Piotr Januszek: „Nazwany od nazwisk projektantów Williama E. Fairbairna, brytyjskiego oficera i instruktora walki wręcz policji municypalnej Szanghaju oraz Erica A. Sykesa, oficera sił specjalnych szanghajskiej policji. Opracowali oni krótko przed wojną kilka typów noży bojowych, wykonywanych początkowo z bagnetów Lee-Metford M1888, znajdujących się na wyposażeniu policji, lecz zbyt nieporęcznych do walki wręcz. Ostateczną wersję noża ich projektu przyjęła w 1940 armia brytyjska. W 1941 i 1942 zostały opracowane kolejne wersje, różniące się drobnymi szczegółami, głównie budowy rękojeści i jelca (wz. 1940 miał dłuższy jelec, lekko wygięty w kształcie S). W ramach tych modeli istniało kilkanaście odmian sztyletu, różniących się detalami wykończenia rękojeści, sposobem sygnowania i jakością. Pierwszym i głównym producentem noża była firma Wilkinson Sword.
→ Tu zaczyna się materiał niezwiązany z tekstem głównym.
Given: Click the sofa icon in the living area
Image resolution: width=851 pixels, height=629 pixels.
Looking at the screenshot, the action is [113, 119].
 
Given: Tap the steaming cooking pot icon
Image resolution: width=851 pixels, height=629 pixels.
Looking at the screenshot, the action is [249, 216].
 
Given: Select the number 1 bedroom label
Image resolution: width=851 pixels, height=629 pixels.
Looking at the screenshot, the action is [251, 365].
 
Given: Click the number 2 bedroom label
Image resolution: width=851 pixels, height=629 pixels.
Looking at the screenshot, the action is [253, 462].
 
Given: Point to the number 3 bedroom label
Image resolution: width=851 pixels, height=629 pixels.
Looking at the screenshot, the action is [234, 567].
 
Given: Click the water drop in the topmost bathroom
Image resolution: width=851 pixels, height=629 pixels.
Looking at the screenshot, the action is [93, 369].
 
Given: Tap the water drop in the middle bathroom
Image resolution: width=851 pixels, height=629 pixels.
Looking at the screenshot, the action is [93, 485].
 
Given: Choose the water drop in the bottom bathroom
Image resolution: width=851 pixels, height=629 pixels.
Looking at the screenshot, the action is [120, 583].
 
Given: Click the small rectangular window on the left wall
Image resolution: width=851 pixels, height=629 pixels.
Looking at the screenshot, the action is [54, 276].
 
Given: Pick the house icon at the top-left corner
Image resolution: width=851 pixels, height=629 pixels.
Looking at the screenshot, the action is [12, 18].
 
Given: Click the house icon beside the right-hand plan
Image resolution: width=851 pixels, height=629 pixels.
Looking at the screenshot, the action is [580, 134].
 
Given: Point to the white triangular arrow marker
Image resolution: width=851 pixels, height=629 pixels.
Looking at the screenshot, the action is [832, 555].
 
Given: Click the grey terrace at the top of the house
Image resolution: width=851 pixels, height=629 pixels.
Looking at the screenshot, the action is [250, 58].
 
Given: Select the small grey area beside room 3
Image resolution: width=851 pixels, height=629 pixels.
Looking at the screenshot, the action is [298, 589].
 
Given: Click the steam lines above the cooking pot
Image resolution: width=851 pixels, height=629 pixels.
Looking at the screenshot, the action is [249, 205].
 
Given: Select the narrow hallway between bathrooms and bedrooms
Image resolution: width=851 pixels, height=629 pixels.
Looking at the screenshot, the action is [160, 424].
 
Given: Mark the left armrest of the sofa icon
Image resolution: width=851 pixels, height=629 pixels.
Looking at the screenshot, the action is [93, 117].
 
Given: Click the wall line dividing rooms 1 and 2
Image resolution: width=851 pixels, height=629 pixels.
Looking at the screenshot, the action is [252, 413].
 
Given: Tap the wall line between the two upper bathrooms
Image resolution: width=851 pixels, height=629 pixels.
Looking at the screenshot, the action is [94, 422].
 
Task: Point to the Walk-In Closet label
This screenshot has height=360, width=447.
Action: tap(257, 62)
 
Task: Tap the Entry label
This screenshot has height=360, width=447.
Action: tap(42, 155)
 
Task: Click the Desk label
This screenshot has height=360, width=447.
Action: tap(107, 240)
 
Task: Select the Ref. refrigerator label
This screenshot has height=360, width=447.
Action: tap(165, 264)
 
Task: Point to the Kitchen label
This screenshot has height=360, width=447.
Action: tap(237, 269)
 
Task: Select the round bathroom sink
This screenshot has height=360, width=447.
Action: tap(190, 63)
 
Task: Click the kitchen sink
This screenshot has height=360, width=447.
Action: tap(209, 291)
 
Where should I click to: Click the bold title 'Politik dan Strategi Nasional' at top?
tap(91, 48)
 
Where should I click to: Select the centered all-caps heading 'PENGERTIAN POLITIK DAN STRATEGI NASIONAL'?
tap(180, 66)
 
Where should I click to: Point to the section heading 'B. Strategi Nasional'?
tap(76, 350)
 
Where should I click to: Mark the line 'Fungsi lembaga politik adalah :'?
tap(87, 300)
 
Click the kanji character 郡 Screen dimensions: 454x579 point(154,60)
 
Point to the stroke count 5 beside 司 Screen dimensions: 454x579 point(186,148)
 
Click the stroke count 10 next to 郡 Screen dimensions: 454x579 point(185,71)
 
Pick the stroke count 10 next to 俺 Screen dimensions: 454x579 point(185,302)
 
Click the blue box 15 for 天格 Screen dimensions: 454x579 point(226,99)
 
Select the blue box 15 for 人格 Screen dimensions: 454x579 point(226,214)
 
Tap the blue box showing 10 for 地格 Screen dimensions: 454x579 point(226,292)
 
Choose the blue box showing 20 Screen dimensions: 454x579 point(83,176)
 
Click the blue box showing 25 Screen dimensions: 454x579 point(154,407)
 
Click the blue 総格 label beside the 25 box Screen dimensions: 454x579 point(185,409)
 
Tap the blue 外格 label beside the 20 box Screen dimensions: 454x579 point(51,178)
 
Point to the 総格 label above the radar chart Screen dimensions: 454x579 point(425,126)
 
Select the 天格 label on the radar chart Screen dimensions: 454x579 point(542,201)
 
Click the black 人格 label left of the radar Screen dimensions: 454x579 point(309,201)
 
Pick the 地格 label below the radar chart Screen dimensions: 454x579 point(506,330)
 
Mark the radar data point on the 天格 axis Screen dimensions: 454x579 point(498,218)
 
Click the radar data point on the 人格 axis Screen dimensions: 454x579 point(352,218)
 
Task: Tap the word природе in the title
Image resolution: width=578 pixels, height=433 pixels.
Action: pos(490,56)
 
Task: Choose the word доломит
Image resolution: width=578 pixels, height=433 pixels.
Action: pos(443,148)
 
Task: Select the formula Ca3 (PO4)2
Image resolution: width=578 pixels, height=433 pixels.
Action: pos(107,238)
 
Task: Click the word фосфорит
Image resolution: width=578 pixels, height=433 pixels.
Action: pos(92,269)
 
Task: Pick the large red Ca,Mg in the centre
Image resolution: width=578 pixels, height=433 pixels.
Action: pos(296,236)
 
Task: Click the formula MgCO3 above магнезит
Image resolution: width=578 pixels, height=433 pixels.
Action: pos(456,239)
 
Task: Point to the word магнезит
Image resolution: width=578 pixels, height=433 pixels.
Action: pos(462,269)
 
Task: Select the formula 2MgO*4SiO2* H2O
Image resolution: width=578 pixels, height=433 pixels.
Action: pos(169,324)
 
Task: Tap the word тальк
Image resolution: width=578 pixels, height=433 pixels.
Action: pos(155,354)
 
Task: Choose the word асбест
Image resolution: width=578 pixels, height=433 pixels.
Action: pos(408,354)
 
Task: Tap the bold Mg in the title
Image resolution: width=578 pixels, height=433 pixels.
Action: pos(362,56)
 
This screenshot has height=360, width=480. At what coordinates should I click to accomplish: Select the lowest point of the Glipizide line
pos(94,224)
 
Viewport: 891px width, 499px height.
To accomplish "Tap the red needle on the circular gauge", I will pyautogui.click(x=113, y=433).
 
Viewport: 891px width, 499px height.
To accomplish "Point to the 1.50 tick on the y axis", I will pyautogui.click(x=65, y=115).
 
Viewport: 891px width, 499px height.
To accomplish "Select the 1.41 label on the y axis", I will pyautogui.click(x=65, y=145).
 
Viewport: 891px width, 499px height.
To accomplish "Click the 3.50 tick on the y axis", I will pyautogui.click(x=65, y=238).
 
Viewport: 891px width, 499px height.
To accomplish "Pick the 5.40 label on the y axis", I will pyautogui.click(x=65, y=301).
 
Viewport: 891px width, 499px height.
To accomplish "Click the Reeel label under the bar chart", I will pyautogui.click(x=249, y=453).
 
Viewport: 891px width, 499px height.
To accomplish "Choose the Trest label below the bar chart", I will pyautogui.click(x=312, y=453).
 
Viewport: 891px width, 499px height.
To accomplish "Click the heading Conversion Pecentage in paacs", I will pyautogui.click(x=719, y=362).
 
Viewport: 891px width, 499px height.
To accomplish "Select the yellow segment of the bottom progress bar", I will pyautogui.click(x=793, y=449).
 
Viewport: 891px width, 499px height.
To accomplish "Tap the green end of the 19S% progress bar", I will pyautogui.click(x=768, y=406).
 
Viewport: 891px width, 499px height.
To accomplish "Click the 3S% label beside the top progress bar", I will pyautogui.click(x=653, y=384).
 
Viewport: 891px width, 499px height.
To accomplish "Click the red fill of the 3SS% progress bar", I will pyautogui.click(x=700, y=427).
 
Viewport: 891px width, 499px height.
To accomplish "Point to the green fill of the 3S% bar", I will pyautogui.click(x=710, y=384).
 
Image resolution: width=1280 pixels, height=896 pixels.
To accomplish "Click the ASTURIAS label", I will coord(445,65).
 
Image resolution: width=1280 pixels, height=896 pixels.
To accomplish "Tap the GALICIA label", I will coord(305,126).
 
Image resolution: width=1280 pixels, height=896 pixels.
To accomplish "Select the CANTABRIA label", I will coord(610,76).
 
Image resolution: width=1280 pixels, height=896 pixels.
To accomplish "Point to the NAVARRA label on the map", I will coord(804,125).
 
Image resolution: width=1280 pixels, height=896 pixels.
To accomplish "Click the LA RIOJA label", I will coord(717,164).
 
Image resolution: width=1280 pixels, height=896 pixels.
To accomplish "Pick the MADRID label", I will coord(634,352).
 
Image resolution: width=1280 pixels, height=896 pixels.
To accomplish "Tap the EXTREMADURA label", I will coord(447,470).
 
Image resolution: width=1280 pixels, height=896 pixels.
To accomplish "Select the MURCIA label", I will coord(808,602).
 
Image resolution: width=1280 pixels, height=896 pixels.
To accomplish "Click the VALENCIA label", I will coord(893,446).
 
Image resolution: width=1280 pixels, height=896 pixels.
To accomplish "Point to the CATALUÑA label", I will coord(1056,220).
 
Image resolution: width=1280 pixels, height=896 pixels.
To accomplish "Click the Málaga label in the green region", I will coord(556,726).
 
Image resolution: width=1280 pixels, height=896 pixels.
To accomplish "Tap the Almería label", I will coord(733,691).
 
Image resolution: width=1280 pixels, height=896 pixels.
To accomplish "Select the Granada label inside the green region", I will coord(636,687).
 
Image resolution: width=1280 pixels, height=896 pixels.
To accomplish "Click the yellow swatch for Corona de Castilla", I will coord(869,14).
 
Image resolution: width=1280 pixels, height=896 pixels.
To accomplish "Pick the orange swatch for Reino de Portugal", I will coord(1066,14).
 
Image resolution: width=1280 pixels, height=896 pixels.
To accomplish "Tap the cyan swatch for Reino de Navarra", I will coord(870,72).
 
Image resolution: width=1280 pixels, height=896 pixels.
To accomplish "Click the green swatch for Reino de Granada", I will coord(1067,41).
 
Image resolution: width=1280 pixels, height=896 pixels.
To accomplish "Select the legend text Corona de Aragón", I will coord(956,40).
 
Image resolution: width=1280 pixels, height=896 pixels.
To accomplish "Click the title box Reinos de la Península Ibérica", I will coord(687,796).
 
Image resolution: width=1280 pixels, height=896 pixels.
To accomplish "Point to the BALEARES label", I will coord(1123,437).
Ostatnia wersja noża, wz. 1942, została nazwana „katastrofą” przez samego Fairbairna, który stwierdził, że wprowadzone zmiany zagrożą ustalonej już, dobrej reputacji broni. Nóż w tej wersji stracił między innymi dobre wyważenie, ważne przy rzucaniu nożem, a rękojeść w której drobne żłobkowanie zastąpiono 27 poprzecznymi pierścieniami, stała się śliska przy zamoczeniu w wodzie lub krwi”.
Eksponat prezentowany jest w siedzibie głównej Muzeum (ul. Kilińskiego 7). Zapraszamy od wtorku do niedzieli, w godz. 9.00-17.00.